*** TEXT SEGMENT
Moreover, the size of the simulation box also defines the mass resolution of the simulation. We are only using a certain number of particles within a well defined region of the Universe (the box). And as the denisty of the Universe is given by the cosmological model under investigation, we can calculate the mass of a single particle. This mass determines the mass resolution of that specific simulation. For instance, if we model the evolution of about 2 million particles in a (25${\rm Mpc}$)$^3$ box within a $\Lambda$CDM model ( $\Omega_0 = 0.3$), each particle weighs about $6 \cdot
10^{8}$ ${\rm M_{\odot}}$. So, we won't be able to resolve dwarf galaxies in that particular cosmological simulation (since $M_{\rm dwarf} \approx 10^7$ ${\rm M_{\odot}}$).


Tree Codes - The Forces

The PP (particle-particle) method upon which Tree codes are based assumes to deal with point-like masses and therefore Eq. (2) is applicable. This is also why this technique is called PP: it uses the direct particle-particle summation to calculate the forces.

Because we are interested in deriving the forces at every single particle position, the PP method scales like $N^2$: if we double the number of particles it takes four times as much time to actually run the simulation. Therefore this PP method is not feasible for a sufficient number of particles, not even on the largest supercomputers available nowadays ! One needs to come up with a more sophisticated treatment decreasing the need for computer time, and one way of achieving this is to organize the particles in a tree-like structure: if particles are located ''far away'' from the actual particle at which position we intend to calculate the force, these particles can be lumped together as a single but more massive particle at the mean distance (cf. Fig. 4). This decreases the number of calculations dramatically, bringing such codes back into the field of competition with other methods.
******
*** DATA RECORDS
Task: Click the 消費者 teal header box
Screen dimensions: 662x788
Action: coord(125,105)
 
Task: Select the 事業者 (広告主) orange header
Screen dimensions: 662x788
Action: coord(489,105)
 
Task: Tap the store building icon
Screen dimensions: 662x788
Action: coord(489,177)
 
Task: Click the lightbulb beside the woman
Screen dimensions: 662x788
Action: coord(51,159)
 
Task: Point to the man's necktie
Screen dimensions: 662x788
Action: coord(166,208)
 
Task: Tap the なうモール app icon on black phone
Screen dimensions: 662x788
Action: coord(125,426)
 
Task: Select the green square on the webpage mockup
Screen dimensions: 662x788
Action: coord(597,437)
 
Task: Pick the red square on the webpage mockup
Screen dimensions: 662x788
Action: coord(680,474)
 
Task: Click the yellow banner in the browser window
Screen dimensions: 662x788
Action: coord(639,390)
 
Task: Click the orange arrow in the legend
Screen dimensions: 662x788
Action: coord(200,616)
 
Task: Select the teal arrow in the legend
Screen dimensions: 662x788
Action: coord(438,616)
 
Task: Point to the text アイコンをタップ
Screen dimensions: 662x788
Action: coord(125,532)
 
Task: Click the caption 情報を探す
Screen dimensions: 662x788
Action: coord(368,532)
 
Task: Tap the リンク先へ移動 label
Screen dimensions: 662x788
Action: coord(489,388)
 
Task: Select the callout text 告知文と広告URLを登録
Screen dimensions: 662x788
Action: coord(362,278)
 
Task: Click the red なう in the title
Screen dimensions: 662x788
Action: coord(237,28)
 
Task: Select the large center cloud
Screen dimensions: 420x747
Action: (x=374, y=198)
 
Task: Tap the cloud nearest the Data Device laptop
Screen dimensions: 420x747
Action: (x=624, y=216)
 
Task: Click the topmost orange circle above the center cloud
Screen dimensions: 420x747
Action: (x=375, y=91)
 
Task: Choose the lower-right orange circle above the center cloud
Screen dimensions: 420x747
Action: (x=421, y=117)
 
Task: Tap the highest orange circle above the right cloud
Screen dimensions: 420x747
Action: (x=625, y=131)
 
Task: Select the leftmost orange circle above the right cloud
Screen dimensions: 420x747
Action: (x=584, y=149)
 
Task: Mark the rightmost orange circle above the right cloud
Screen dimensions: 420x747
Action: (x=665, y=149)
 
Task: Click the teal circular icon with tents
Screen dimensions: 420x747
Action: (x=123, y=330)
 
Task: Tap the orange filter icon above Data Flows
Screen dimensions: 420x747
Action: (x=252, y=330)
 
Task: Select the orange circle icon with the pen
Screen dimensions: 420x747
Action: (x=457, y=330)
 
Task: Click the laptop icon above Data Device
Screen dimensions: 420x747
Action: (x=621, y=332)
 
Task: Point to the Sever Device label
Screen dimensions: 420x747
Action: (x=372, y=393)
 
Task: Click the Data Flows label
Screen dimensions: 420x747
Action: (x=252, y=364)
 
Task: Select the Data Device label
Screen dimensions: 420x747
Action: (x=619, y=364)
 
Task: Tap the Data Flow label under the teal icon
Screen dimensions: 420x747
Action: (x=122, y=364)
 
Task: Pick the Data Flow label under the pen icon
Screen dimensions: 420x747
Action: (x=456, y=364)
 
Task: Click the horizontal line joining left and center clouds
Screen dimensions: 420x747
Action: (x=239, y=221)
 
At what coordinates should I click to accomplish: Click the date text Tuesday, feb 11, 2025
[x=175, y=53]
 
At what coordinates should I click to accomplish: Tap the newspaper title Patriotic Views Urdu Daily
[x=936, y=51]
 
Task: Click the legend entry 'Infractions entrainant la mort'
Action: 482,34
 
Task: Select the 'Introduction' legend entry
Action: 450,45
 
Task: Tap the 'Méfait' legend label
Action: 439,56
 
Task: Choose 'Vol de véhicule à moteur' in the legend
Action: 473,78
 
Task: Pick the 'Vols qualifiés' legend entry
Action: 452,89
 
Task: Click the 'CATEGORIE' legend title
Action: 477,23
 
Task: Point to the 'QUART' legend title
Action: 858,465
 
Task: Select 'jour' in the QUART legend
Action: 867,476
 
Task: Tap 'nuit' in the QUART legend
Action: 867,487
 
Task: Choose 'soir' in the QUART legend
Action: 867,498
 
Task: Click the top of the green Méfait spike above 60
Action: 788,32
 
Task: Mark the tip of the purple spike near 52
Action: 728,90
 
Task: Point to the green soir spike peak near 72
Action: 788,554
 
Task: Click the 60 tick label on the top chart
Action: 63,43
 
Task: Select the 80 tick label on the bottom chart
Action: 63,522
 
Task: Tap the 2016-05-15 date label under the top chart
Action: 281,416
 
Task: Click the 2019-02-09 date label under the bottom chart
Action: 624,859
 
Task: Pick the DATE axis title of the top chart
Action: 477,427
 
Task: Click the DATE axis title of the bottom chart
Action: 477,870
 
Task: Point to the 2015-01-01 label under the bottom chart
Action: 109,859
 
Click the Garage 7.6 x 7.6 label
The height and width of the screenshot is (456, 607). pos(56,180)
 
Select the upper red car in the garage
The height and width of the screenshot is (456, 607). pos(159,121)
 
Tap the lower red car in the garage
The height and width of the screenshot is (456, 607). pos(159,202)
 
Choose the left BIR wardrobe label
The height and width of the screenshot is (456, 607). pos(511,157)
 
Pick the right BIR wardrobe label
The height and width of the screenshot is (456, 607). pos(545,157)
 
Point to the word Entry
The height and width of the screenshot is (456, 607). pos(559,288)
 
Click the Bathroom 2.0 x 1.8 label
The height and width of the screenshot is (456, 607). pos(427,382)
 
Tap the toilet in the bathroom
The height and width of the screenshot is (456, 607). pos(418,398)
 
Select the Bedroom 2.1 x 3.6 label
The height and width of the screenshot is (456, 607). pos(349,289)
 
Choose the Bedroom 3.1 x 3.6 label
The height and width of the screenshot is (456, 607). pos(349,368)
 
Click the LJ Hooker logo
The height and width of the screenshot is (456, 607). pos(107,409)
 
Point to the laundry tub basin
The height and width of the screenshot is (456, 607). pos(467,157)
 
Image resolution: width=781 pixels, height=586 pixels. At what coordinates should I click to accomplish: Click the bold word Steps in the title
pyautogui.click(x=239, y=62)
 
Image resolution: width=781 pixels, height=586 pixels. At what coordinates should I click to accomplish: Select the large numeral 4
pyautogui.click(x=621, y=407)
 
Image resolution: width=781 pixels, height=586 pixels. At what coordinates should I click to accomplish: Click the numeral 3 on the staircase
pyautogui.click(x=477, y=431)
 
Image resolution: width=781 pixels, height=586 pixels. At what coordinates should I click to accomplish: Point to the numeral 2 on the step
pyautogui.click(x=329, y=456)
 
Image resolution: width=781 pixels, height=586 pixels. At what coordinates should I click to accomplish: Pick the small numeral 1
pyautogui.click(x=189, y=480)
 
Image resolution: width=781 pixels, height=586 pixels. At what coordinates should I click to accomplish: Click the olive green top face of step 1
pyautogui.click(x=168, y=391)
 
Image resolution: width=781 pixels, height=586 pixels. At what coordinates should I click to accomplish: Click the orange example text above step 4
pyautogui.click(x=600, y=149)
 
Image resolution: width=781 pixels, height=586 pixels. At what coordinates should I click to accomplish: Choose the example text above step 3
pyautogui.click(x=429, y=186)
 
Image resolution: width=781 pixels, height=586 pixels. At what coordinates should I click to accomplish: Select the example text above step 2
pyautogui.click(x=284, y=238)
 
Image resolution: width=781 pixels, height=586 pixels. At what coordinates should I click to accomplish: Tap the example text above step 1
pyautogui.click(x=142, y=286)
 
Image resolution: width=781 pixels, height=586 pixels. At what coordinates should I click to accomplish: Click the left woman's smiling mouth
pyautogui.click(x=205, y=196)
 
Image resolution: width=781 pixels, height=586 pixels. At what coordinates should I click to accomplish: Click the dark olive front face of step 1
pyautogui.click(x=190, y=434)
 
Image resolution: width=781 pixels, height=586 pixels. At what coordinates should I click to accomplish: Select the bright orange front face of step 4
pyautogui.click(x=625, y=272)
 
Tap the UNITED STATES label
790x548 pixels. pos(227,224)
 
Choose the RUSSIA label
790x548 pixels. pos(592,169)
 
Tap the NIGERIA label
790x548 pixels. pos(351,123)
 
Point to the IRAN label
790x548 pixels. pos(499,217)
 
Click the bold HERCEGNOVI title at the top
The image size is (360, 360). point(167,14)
******
- **BRIEF A**: Copy the passage on simulation codes between "Because we are" and "with other methods.", inclusive.
- **BRIEF B**: Repeat the records between the lines holding "Task: Point to the 2015-01-01" and "(456, 607). pos(349,289)", inclusive.
The passage on simulation codes and the records have nothing to do with each other.

- **RESULT A**:
Because we are interested in deriving the forces at every single particle position, the PP method scales like $N^2$: if we double the number of particles it takes four times as much time to actually run the simulation. Therefore this PP method is not feasible for a sufficient number of particles, not even on the largest supercomputers available nowadays ! One needs to come up with a more sophisticated treatment decreasing the need for computer time, and one way of achieving this is to organize the particles in a tree-like structure: if particles are located ''far away'' from the actual particle at which position we intend to calculate the force, these particles can be lumped together as a single but more massive particle at the mean distance (cf. Fig. 4). This decreases the number of calculations dramatically, bringing such codes back into the field of competition with other methods.

- **RESULT B**:
Task: Point to the 2015-01-01 label under the bottom chart
Action: 109,859
 
Click the Garage 7.6 x 7.6 label
The height and width of the screenshot is (456, 607). pos(56,180)
 
Select the upper red car in the garage
The height and width of the screenshot is (456, 607). pos(159,121)
 
Tap the lower red car in the garage
The height and width of the screenshot is (456, 607). pos(159,202)
 
Choose the left BIR wardrobe label
The height and width of the screenshot is (456, 607). pos(511,157)
 
Pick the right BIR wardrobe label
The height and width of the screenshot is (456, 607). pos(545,157)
 
Point to the word Entry
The height and width of the screenshot is (456, 607). pos(559,288)
 
Click the Bathroom 2.0 x 1.8 label
The height and width of the screenshot is (456, 607). pos(427,382)
 
Tap the toilet in the bathroom
The height and width of the screenshot is (456, 607). pos(418,398)
 
Select the Bedroom 2.1 x 3.6 label
The height and width of the screenshot is (456, 607). pos(349,289)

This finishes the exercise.